**Exercise inputs:**
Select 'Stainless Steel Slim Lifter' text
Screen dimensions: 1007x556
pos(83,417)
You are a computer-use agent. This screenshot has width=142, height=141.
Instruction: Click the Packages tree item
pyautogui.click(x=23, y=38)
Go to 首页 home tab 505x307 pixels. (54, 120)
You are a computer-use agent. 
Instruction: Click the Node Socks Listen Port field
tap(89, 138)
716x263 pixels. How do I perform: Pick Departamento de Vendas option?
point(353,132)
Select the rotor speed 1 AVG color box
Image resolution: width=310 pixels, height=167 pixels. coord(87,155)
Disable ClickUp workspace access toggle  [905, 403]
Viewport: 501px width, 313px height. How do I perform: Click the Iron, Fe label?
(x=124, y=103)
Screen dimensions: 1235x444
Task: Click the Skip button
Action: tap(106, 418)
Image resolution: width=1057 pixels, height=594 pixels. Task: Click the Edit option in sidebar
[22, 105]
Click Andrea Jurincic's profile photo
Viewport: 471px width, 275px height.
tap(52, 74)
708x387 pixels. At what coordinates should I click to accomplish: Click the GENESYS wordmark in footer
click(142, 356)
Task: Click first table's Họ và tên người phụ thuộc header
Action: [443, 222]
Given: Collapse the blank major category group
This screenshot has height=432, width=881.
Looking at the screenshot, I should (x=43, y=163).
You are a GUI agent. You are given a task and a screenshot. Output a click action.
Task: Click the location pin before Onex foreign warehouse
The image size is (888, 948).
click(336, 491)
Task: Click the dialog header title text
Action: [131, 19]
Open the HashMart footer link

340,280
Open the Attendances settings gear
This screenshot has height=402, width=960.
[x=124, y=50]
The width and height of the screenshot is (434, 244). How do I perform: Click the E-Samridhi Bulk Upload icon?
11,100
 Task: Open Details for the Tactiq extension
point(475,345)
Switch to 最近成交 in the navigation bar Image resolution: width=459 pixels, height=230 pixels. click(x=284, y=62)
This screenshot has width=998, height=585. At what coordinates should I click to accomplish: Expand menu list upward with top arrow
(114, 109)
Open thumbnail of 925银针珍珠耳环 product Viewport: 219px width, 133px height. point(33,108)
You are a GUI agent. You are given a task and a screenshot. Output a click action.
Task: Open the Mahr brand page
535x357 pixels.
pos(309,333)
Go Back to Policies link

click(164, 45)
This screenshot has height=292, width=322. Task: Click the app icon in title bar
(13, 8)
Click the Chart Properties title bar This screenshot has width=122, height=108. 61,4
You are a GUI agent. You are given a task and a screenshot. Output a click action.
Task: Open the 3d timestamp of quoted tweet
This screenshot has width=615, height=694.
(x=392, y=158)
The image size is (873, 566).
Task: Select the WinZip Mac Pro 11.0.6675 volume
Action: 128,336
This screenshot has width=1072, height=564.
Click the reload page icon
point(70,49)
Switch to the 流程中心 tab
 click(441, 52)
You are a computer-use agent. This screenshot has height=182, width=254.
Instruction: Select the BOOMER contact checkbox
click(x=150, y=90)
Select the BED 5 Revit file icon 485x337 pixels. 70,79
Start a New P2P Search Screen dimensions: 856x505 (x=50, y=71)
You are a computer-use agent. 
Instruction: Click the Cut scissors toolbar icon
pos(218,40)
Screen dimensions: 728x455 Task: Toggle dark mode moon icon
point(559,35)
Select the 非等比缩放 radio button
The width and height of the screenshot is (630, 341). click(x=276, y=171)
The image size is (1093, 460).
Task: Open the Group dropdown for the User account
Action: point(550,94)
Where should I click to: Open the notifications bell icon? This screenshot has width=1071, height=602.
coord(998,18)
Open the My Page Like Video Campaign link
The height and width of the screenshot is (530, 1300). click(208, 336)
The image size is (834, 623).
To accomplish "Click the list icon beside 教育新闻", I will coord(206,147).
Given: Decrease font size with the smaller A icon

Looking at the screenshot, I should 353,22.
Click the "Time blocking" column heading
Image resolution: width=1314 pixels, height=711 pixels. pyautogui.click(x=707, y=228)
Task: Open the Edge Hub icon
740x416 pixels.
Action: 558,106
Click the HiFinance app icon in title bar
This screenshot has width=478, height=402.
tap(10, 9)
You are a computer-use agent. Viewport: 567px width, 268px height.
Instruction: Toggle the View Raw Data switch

**What to work on:**
The entries above hold the needed span. Transcribe exactly the lines from the one with "Instruction: Click the Packages tree item" to the one with "Disable ClickUp workspace", both included.

**Completed exercise:**
Instruction: Click the Packages tree item
pyautogui.click(x=23, y=38)
Go to 首页 home tab 505x307 pixels. (54, 120)
You are a computer-use agent. 
Instruction: Click the Node Socks Listen Port field
tap(89, 138)
716x263 pixels. How do I perform: Pick Departamento de Vendas option?
point(353,132)
Select the rotor speed 1 AVG color box
Image resolution: width=310 pixels, height=167 pixels. coord(87,155)
Disable ClickUp workspace access toggle  [905, 403]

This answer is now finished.